When I have my writer hat on, I don’t bill hourly. I always quote a flat rate, based on an estimate of the time, difficulty, and expertise needed to deliver what the client wants. So, when I’m working on content marketing articles, I don’t track my time. Why would I? Tracking your time takes time and, also, I hate doing it.
Then someone asks me how much my effective hourly rate is… and I can’t answer. Sure, I might know what it is for some specific recent assignments, because I happen to remember how much time I spent researching, writing, editing, and revising that particular piece, but beyond that? No dice.
Yet, when I talk with busy writers about how to grow their business, one of the first things I ask about is their average effective hourly rate. That is – across all their assignments, across all clients, across all work time. And I can’t even answer it myself. Oops.
It hasn’t always been this way. Actually, it’s only gotten away from me this year. I used to track my time and calculate my hourly averages about once a quarter, but my business has grown exponentially this year and, honestly, I’ve been too busy to properly manage my time, even though I think about productivity a lot. Once I saw how much more I’m on track to make this year vs. last year, I immediately knew it’s time to get serious about the value of my time and my work. The only way I can do that is by tracking my time and crunching the numbers to find out what’s actually happening, so I can make plans to secure my future and my sanity.
Next week, I’ll start tracking my work time for two weeks. I’ll track everything: client work, marketing, administrative tasks, plus all the in-between time that I spend shifting gears, getting distracted by social media or my email inbox, and procrastinating work by doing house chores and talking to my cats. It’s not going to be easy, but there are so many things I want to know that I hope that will motivate me to keep it up.

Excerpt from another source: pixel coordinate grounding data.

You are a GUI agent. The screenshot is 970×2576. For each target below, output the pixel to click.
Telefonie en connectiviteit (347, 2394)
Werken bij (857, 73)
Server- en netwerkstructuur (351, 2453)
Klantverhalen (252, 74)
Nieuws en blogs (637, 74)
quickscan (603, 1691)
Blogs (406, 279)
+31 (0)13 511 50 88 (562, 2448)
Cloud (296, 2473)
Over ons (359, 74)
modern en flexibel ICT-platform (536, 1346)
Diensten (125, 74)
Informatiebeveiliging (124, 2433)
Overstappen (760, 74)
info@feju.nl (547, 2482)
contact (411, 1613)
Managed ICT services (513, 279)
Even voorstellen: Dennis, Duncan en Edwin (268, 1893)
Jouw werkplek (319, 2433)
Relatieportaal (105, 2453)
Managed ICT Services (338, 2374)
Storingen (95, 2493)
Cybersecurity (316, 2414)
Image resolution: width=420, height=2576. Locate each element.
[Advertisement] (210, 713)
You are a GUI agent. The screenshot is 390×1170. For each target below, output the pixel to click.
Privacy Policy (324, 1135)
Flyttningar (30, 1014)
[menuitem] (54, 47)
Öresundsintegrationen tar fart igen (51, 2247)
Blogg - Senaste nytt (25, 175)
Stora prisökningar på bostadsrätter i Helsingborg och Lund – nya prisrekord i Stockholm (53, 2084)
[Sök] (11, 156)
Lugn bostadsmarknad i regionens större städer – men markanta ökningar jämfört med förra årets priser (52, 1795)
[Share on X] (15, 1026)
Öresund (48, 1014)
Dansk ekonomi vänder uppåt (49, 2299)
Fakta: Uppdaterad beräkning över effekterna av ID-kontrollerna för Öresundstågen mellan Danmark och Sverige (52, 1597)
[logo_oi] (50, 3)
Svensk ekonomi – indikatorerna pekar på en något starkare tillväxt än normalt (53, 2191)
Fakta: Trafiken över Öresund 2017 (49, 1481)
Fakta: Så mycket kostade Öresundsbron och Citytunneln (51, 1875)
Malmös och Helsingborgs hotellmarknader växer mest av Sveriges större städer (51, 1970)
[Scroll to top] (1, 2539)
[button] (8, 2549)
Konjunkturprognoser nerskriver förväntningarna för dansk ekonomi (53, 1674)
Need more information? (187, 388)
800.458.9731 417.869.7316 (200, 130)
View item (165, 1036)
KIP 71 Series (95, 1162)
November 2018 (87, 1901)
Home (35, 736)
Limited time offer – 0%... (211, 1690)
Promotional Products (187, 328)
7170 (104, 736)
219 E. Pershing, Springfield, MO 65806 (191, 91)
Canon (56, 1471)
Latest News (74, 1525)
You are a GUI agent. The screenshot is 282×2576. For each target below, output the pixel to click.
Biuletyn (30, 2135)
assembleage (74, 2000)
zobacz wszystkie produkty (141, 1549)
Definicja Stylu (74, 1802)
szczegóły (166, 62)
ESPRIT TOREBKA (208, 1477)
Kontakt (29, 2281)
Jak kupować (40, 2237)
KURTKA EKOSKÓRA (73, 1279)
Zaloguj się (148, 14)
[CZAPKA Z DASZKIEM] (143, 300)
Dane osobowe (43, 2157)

Here’s what I want to know:
- The total number of hours per week I actually work (spoiler alert: I have no idea)
- The total number of hours per week I spend on client work (i.e. ‘billable time’)
- My average hourly rate (total weekly billing/total work hours as well as total weekly billing/client work)
- What tasks I can outsource (to a virtual assistant, accountant, or other)
- What non-work tasks need to be batched more effectively to save time
- What non-work tasks I just need to cut the heck out
I’m excited to get to the end and learn these numbers, but I’m not super excited about the time-tracking process, to be honest. I’m not great at sticking with repetitive tasks. But the good news is that I won’t be doing it alone. I recruited about 20 writers from the Freelance Content Marketing Writer group that I help admin on Facebook to track their time over the same two weeks. At the end, we’ll pool our data so we can each find out how we’re doing and also get a sense of how we compare against once another. Of course, it’s not entirely apples to apples, since we write in different niches, have different levels of experience, and most likely, different approaches to how we prioritize work. I frequently pass up rush jobs, for example, because I can’t typically fit them into my schedule (raise your hand if you’re also juggling work and parenting!), while other writers who take rush gigs on a regular basis may see a higher average hourly rate as a result. But in terms of giving us each the data we need to make some smart decisions about how we run our businesses and how we manage our time, I’m happy to have some peers on board to keep me accountable.
I’ll post again next week to share some details about my time tracking experiment, starting with how the heck I’m going to even do it.
Do you track your time, even if you don’t bill hourly? Any tips for me before I start my time-tracking experiment?